Mitt Romney’s tour of touting President Obama’s alleged ”apology tour” isn’t grinding to a halt. Not only has the Republican presidential hopeful plowed this infertile terrain before, but fact-checkers have also called him out on this stretch of a claim. And this blog several weeks ago noted the futility of all the apology-related fact-checking. Here’s how we put it on Sept. 13:
The fact-checkers seemed a bit fatigued by Mitt Romney’s latest round of allegations that the Obama administration goes around apologizing for America. That’s the line of attack that the Republican presidential candidate unleashed in a Wednesday morning news conference following the deadly attacks against U.S. personnel in Egypt and Libya. Several times Romney claimed that the Obama administration’s statements in anticipation of and in response to unrest in that region amounted to “apologizing” for American values or some variation on that sentiment.

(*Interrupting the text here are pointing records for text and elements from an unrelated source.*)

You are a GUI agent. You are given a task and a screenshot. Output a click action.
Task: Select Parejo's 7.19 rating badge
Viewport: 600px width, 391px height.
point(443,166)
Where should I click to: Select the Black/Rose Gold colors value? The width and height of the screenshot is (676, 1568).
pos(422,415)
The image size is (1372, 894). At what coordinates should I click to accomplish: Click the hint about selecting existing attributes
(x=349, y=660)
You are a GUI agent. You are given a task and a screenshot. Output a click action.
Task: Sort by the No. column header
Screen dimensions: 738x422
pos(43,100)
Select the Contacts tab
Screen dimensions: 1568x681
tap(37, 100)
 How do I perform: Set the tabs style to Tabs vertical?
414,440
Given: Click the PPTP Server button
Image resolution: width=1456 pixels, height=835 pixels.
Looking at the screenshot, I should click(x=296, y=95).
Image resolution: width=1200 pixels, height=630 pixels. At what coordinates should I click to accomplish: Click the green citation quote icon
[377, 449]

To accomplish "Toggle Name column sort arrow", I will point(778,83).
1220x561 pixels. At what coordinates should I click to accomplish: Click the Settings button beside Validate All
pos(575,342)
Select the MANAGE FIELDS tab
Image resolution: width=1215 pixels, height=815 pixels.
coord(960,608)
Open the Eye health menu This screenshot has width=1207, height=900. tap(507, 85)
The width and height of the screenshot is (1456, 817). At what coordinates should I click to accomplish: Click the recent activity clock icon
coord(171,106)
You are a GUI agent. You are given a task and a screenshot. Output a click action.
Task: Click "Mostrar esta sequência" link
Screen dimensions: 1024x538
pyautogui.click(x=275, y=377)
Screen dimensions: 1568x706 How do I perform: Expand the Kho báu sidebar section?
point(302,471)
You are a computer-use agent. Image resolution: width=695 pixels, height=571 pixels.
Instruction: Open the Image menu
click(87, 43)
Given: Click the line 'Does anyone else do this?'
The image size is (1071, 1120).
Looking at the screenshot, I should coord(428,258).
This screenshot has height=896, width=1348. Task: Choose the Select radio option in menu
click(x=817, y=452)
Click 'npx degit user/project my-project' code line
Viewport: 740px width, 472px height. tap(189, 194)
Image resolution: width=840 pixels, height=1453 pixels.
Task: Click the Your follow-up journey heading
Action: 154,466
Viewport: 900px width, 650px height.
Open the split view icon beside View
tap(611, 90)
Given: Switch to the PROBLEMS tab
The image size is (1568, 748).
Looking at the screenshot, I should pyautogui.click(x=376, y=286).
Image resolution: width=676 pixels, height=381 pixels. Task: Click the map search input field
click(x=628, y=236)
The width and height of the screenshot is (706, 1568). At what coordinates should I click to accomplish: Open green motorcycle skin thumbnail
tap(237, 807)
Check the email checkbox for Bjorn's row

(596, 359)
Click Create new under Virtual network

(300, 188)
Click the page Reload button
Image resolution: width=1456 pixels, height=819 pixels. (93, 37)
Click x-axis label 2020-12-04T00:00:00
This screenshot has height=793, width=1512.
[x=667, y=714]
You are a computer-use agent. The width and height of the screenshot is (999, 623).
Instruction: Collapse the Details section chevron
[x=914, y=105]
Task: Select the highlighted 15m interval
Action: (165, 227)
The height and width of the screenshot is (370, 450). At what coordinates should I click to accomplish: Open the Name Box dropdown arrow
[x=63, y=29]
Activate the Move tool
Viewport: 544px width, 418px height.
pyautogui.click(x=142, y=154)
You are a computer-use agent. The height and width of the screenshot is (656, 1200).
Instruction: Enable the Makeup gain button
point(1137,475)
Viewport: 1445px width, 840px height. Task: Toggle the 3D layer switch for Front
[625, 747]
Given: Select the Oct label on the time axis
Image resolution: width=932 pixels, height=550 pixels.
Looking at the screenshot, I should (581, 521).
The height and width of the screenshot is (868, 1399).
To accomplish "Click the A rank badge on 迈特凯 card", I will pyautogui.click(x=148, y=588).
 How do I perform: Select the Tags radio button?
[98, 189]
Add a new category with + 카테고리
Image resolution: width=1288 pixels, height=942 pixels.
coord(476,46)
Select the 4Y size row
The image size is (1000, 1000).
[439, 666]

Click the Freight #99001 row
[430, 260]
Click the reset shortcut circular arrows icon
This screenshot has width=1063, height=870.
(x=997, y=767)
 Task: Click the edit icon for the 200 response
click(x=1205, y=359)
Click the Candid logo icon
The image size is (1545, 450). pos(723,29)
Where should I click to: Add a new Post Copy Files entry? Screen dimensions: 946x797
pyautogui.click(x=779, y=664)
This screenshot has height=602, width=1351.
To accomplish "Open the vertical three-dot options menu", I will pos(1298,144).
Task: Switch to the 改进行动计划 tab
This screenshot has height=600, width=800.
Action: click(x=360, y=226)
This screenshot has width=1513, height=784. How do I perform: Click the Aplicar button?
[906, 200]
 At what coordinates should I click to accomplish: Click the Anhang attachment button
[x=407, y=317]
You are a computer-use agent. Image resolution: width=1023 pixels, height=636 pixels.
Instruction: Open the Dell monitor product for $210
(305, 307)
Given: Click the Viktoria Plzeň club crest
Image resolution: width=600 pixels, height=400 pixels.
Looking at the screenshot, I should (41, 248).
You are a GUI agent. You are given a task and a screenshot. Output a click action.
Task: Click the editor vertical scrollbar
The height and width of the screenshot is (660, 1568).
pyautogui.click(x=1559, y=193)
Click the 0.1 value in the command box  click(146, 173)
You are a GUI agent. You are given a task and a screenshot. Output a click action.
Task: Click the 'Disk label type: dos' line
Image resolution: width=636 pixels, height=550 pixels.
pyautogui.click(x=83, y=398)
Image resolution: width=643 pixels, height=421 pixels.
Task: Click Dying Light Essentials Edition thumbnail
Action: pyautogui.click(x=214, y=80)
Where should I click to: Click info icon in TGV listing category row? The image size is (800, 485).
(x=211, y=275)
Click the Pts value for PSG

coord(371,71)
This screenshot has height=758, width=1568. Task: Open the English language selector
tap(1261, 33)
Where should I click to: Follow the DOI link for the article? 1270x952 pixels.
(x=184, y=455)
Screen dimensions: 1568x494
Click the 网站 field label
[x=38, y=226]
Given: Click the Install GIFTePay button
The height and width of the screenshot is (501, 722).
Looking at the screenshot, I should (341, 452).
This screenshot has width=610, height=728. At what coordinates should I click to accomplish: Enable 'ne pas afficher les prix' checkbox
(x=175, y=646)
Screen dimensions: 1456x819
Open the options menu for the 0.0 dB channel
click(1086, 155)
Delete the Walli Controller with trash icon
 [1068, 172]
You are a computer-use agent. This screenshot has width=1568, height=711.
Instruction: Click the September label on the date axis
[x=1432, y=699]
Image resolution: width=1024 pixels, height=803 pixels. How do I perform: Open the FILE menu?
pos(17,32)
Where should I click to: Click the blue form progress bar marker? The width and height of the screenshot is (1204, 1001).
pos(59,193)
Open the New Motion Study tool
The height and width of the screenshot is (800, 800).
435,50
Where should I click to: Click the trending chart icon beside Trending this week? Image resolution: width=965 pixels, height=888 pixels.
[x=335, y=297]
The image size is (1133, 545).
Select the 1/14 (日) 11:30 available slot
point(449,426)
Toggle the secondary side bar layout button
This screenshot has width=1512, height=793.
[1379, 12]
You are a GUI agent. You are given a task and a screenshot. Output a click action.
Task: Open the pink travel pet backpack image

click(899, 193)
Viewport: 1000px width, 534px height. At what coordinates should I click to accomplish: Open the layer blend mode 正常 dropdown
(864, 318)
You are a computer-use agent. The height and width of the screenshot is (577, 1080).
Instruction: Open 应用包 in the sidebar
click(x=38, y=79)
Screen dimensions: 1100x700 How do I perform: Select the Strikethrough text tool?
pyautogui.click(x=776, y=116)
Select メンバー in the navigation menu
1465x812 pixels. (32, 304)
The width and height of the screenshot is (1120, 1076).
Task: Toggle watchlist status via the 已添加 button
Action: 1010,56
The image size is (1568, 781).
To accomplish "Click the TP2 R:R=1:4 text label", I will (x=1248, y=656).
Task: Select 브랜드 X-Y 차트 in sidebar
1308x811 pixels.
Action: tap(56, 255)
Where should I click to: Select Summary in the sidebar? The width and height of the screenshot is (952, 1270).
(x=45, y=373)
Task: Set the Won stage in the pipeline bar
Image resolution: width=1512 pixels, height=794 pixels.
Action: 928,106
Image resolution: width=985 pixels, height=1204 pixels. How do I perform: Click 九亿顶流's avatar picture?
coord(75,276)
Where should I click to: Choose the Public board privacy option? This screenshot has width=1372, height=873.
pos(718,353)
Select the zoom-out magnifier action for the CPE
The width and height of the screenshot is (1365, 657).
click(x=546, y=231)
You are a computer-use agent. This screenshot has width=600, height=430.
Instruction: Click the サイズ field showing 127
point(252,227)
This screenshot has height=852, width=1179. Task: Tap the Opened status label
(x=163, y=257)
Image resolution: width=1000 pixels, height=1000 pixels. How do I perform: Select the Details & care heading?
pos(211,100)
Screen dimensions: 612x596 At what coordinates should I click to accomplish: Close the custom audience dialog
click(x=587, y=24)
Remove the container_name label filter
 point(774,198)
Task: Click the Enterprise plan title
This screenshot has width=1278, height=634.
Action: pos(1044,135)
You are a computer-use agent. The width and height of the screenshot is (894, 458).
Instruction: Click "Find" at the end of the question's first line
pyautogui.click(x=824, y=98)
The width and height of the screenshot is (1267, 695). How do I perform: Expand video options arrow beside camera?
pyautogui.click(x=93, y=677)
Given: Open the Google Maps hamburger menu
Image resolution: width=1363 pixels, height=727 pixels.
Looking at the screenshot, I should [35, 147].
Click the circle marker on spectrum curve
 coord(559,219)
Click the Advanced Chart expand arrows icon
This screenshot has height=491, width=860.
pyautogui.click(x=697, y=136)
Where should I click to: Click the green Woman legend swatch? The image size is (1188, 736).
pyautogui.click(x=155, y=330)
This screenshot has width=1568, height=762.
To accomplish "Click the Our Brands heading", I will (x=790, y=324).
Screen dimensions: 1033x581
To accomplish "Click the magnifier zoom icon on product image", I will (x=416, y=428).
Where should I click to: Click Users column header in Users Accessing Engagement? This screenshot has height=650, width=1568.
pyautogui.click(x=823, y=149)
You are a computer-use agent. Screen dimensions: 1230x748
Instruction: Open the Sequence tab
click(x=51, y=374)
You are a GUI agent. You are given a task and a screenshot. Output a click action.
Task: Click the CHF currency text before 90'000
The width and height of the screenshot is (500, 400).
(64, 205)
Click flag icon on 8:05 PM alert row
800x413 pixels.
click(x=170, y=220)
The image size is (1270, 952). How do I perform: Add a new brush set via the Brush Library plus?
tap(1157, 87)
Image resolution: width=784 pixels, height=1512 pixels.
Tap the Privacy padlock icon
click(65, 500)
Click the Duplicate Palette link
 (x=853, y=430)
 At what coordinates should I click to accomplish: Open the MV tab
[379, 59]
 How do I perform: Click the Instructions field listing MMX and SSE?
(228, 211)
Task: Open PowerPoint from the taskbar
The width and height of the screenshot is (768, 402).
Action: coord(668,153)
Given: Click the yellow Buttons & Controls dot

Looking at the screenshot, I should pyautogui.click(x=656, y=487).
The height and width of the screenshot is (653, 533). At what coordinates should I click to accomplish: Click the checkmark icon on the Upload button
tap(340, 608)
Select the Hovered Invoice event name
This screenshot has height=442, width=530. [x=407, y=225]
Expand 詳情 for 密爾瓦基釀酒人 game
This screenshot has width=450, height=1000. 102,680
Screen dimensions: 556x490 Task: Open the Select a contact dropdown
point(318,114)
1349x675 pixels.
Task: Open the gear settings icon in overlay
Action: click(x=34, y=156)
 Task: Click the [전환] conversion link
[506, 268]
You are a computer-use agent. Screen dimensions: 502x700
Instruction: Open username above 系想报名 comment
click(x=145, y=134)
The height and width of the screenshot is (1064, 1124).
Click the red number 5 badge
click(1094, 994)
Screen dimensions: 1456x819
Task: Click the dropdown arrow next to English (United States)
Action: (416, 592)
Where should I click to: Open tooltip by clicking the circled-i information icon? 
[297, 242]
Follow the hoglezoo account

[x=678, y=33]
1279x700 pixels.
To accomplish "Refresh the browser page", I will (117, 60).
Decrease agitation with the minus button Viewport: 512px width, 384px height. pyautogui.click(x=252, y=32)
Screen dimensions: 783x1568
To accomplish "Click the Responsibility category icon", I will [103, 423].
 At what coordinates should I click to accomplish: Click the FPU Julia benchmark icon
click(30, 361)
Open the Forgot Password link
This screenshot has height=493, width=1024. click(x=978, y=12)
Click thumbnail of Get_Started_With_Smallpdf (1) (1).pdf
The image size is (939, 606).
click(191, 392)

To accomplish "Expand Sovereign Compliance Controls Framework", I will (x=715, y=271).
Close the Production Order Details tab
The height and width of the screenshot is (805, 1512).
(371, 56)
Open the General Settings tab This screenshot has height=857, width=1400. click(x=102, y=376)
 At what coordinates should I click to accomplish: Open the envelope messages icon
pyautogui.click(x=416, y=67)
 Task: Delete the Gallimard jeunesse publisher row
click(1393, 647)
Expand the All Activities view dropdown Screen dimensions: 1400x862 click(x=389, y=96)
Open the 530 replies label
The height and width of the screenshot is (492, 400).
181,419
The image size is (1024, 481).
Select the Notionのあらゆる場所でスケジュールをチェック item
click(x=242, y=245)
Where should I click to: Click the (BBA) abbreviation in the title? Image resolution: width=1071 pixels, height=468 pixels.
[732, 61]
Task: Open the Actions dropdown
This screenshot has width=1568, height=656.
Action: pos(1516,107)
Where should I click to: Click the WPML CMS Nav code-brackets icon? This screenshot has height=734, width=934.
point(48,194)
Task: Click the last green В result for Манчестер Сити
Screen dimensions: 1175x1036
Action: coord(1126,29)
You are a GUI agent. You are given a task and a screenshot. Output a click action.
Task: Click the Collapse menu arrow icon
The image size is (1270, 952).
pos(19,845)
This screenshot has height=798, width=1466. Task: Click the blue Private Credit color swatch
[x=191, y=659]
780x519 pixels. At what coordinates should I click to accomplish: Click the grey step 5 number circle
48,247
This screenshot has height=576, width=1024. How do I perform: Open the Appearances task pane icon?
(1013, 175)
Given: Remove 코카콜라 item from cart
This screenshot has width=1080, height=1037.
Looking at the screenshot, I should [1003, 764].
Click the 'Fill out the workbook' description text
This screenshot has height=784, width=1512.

The piece inventoried the frustration expressed by fact-checkers on the apology thing. PolitiFact, for instance, noted that it had done all kinds of work on this body of work: “PolitiFact has examined those speeches, consulted experts on speechmaking and apologies, and rated Romney’s claim Pants on Fire.”
These days, Romney's “apology” claims are being met with ever-shorter dismissals by fact-checkers. In last week’s presidential debate, Romney said, “The president’s policies throughout the Middle East began with an apology tour.” This check from the Washington Post’s Glenn Kessler took this view of the matter:
This Four-Pinocchio claim rears its head again. Readers can refer back to our lengthy look at this issue back in early 2011. The apology tour never happened.
During the convention time frame, a Romney pollster said that the campaign wouldn't be “dictated by fact-checkers.” This whole apology-tour claim offered a grand opportunity to fact-check that particular claim. Consider it checked. No matter the evidence to the contrary, the Romney campaign enjoys this attack. It must be working.